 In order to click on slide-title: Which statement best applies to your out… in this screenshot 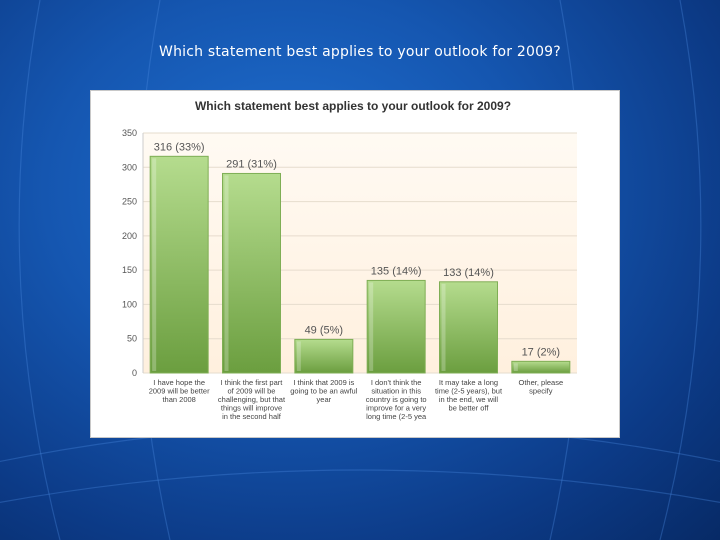, I will do `click(360, 52)`.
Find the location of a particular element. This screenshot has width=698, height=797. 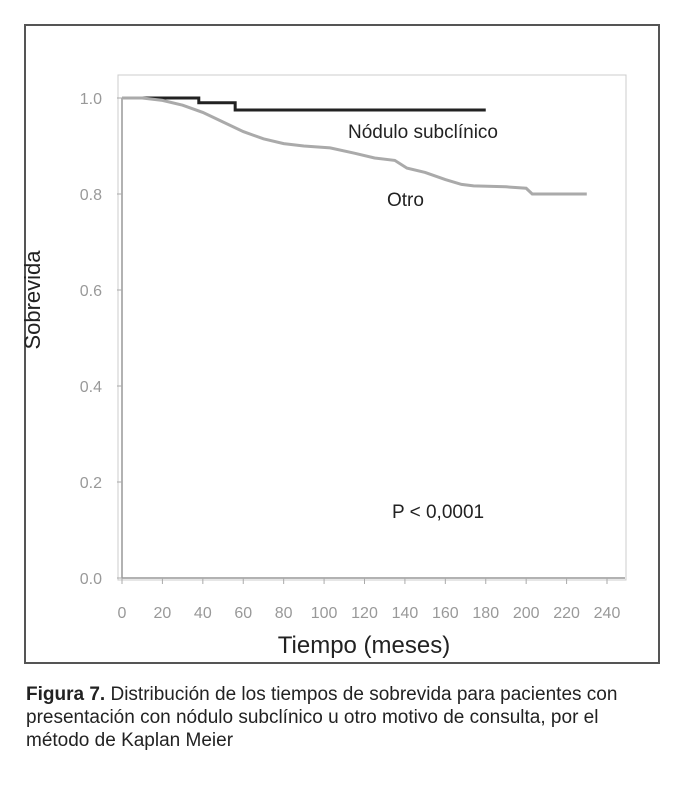

x-tick-label: 120 is located at coordinates (364, 614).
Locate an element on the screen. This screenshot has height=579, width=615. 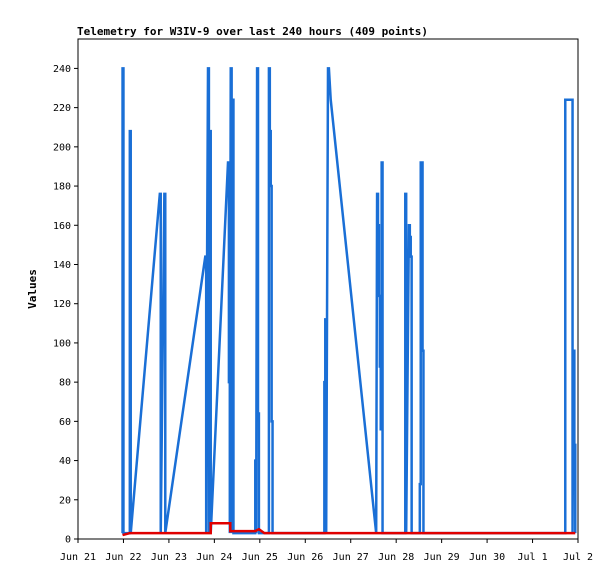
y-tick-label: 160 is located at coordinates (62, 226).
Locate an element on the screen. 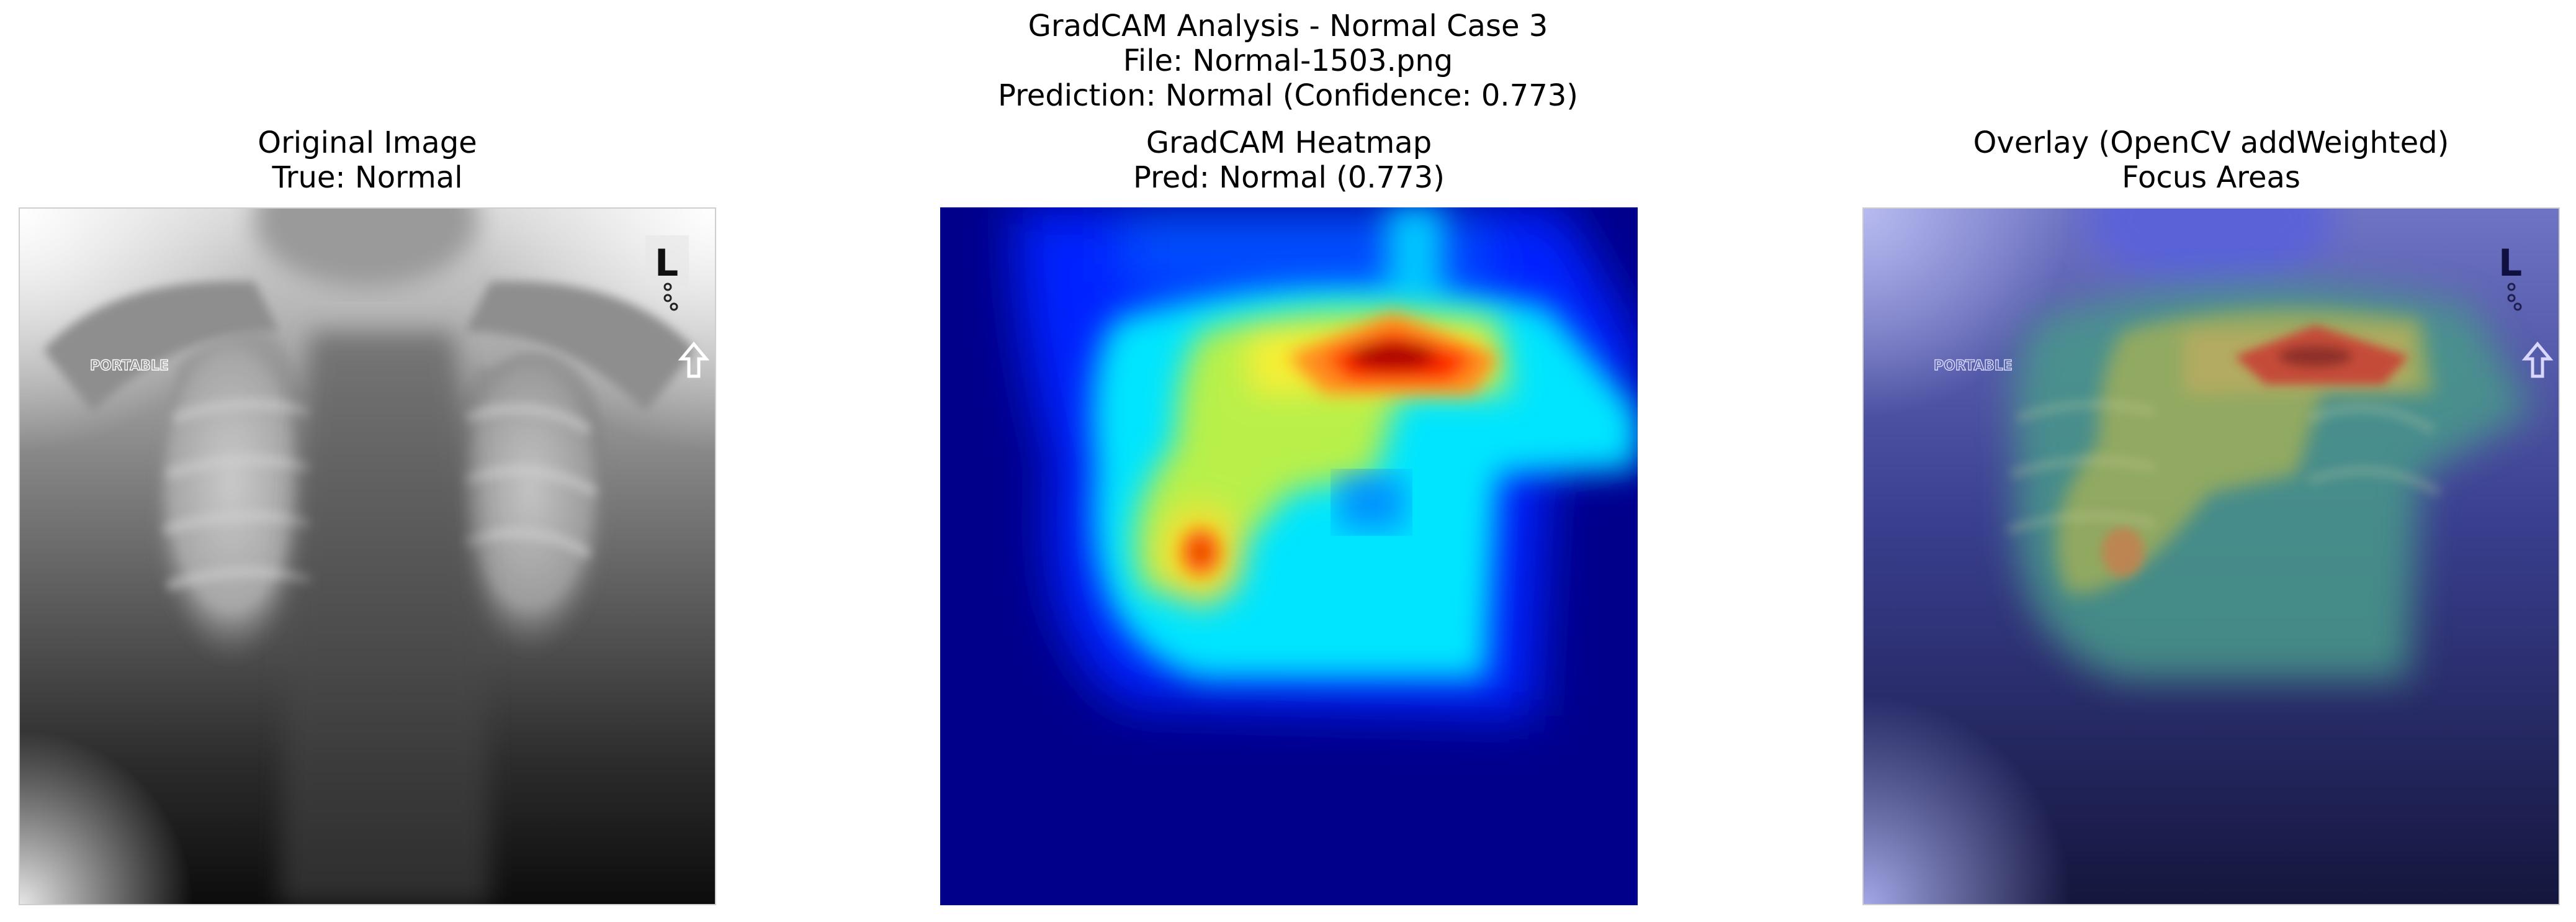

Exercise aim: Reproduce verbatim the portion of the material that begins with the line containing "Locate an element on the screen. This" and continues through the end of the material, omitting the pictures.

Solution for this exercise:
Locate an element on the screen. This screenshot has height=579, width=615. 
y-tick-label: 160 is located at coordinates (62, 226).
Locate an element on the screen. 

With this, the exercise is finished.